Friday, November 23, 2007

Life Insurance Settlement Loans

A life insurance settlement refers to selling a life insurance policy to a third party buyer in exchange for a lump sum amount. After the settlement of the policy, the original owners are no longer responsible for paying the premiums. On maturity of the policy, they will not receive any amount as maturity benefit. However, if the policy owners need to raise money for any financial requirement, there is no need to sell the policy. Policy owners can obtain a life insurance settlement loan against the policy.

To apply for a life insurance settlement loan, the borrower needs to state the reason for the financial requirement in detail. This is where life insurance settlement loan differs from settlement, as there is no need to answer questions about the use of money. The life insurance settlement loan is required to be repaid over a certain period of time. The installments for repayment are monthly as in case of any other loan. The main advantage of such a loan is that, the policy owners get to keep the policy and also receive all the maturity benefits.

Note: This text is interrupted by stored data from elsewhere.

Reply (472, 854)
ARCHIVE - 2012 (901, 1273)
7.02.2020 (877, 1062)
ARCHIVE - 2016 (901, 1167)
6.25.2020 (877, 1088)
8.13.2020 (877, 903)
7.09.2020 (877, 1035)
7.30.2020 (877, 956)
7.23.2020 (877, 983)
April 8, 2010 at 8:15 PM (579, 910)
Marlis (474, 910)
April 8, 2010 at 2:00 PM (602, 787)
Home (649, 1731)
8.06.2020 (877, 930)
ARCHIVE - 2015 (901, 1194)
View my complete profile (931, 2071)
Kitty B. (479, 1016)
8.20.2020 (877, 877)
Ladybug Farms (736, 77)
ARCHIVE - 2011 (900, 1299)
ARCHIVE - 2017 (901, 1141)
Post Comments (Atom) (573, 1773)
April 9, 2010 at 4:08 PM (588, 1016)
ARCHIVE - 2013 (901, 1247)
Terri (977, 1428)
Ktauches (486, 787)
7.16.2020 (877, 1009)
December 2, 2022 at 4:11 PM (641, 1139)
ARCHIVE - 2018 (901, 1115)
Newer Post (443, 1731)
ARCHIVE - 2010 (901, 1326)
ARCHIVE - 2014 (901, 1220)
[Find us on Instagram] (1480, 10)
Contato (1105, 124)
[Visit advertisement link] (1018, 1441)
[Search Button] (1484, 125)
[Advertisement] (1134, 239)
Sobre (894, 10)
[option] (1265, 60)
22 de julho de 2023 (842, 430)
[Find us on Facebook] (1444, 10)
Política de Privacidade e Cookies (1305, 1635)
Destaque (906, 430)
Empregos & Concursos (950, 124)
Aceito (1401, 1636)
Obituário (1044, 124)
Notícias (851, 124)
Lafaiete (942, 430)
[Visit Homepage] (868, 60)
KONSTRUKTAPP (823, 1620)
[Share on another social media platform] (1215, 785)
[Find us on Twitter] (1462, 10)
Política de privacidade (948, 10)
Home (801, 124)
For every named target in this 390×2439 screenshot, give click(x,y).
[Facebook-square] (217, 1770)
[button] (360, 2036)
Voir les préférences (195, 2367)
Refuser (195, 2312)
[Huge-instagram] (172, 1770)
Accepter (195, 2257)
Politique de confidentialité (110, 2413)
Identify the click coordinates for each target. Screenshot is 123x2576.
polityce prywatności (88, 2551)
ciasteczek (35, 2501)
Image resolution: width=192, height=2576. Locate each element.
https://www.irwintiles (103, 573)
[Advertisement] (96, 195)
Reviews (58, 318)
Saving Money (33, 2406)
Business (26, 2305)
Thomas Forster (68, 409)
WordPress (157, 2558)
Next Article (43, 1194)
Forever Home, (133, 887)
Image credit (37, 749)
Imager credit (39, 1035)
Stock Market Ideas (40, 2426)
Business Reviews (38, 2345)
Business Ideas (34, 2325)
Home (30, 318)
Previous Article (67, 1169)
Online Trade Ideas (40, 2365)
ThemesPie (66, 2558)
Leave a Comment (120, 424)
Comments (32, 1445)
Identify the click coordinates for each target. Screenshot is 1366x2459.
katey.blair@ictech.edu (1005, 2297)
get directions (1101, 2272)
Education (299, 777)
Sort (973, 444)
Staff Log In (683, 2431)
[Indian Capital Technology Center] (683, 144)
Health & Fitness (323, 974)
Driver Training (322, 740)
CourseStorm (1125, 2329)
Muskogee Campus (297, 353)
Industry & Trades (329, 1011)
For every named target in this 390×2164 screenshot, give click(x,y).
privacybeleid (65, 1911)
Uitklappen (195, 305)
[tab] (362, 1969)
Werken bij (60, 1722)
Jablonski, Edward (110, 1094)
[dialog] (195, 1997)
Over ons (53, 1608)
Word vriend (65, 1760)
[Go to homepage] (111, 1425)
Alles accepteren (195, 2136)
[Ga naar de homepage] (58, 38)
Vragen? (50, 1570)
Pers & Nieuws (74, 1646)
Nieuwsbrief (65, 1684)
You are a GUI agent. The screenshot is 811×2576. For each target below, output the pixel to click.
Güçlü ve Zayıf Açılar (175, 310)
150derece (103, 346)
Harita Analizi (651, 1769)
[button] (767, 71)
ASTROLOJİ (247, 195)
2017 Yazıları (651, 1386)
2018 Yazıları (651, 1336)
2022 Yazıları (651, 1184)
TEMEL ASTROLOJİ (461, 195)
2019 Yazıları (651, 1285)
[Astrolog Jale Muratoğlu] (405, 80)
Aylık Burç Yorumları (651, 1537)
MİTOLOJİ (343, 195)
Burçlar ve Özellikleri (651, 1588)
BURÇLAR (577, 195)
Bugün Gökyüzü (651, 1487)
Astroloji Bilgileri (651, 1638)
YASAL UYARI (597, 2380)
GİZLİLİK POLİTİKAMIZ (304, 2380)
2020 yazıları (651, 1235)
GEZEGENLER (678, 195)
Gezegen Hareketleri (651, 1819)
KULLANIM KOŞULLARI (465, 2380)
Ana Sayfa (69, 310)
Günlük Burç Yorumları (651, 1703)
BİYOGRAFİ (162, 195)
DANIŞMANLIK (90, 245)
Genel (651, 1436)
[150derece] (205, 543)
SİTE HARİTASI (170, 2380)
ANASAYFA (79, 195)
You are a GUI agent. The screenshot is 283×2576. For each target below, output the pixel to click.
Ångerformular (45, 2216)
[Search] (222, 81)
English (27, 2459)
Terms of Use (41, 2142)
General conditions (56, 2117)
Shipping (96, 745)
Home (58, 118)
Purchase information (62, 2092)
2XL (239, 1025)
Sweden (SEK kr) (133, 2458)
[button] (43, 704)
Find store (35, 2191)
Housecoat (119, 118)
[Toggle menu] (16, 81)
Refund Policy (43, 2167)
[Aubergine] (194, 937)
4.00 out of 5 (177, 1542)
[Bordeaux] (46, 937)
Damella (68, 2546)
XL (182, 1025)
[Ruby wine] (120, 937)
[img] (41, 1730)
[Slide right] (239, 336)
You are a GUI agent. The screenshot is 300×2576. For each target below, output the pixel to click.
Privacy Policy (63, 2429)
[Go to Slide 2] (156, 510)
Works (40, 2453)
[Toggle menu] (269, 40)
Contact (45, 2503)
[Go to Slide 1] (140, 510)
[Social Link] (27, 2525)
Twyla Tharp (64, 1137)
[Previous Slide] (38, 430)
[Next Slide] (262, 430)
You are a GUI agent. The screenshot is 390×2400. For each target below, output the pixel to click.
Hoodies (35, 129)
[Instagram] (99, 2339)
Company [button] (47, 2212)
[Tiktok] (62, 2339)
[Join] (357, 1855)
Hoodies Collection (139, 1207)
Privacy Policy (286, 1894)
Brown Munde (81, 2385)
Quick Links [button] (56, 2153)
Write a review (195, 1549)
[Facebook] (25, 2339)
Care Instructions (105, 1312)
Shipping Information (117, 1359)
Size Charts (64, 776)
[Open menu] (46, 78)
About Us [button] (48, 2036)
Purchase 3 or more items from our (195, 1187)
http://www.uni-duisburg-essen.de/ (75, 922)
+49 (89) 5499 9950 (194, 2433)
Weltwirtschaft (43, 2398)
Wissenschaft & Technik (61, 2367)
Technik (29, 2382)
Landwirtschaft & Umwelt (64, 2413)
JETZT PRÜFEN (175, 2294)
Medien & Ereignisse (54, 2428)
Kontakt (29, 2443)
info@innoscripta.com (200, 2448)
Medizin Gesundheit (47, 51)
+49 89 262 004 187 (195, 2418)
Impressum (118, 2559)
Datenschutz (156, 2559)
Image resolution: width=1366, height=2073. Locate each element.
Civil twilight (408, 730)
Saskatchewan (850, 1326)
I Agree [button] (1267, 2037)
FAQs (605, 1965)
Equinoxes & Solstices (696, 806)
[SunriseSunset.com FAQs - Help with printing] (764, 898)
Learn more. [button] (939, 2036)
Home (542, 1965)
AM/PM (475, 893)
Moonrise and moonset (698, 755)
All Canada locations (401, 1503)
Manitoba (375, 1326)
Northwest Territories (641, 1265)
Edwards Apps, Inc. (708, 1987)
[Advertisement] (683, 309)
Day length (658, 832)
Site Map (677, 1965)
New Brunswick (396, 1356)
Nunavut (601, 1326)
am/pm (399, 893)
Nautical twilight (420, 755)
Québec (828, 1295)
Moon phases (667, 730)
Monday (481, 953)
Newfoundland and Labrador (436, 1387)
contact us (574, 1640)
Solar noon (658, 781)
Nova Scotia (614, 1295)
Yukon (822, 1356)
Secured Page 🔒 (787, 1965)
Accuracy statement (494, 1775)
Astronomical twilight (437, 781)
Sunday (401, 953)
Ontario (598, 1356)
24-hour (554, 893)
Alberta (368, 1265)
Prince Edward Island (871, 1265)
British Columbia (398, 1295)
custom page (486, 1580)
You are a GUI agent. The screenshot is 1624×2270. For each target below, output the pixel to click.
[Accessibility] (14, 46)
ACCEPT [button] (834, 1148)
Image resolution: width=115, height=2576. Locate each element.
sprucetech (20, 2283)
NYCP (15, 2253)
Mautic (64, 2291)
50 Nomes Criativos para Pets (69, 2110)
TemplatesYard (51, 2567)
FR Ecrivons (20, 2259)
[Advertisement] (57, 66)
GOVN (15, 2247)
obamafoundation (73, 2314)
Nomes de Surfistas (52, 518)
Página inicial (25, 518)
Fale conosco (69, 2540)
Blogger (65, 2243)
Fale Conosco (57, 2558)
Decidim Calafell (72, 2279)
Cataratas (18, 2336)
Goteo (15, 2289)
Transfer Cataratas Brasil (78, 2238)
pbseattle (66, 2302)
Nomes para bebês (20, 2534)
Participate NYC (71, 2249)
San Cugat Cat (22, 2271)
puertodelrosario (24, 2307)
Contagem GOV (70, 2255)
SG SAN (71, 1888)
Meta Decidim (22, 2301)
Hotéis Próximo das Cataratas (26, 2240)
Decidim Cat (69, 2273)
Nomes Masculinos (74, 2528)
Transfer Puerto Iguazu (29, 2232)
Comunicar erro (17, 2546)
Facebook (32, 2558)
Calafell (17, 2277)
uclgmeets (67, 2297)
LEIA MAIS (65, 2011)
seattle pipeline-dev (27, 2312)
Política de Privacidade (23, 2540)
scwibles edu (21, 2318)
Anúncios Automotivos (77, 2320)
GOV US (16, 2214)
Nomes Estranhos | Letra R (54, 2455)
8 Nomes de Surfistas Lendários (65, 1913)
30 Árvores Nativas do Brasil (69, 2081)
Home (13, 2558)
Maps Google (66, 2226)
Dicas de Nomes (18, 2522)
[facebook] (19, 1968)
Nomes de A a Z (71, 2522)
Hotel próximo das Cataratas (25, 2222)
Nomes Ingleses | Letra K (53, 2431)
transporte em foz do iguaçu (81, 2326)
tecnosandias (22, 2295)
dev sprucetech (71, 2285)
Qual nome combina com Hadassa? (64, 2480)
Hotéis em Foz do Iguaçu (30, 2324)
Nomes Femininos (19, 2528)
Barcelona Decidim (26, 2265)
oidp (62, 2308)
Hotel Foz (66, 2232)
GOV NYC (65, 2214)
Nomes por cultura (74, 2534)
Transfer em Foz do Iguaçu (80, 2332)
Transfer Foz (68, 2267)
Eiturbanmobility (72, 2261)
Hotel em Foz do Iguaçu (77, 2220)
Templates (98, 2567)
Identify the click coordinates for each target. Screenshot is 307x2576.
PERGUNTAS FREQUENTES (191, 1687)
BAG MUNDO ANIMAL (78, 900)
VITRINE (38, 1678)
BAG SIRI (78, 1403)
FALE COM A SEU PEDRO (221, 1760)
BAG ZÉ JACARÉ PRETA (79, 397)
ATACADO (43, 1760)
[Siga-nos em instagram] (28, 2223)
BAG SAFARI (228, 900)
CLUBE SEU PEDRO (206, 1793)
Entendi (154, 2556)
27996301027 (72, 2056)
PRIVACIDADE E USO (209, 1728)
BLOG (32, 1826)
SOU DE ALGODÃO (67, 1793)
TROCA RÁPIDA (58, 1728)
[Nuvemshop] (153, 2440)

Policy owners need to approach the insurance company, which has written the policy for borrowing the loan. They need to fill an application form, mentioning all necessary personal details as well as details of the policy. It is up to the insurance company, to determine the amount of the loan sanctioned. This approved amount depends on the face value of the policy, and is usually calculated, based on the percentage of the policy value. The insurance company also determines, the period or term of the loan along with the installments. The insurance company applies a rate of interest on the loan during repayment. The policy papers are withheld with the insurance company till the loan is repaid. The policy is considered locked during this period. Policy owners are required to continue paying their premiums for the policy, in addition to the installment on the loan.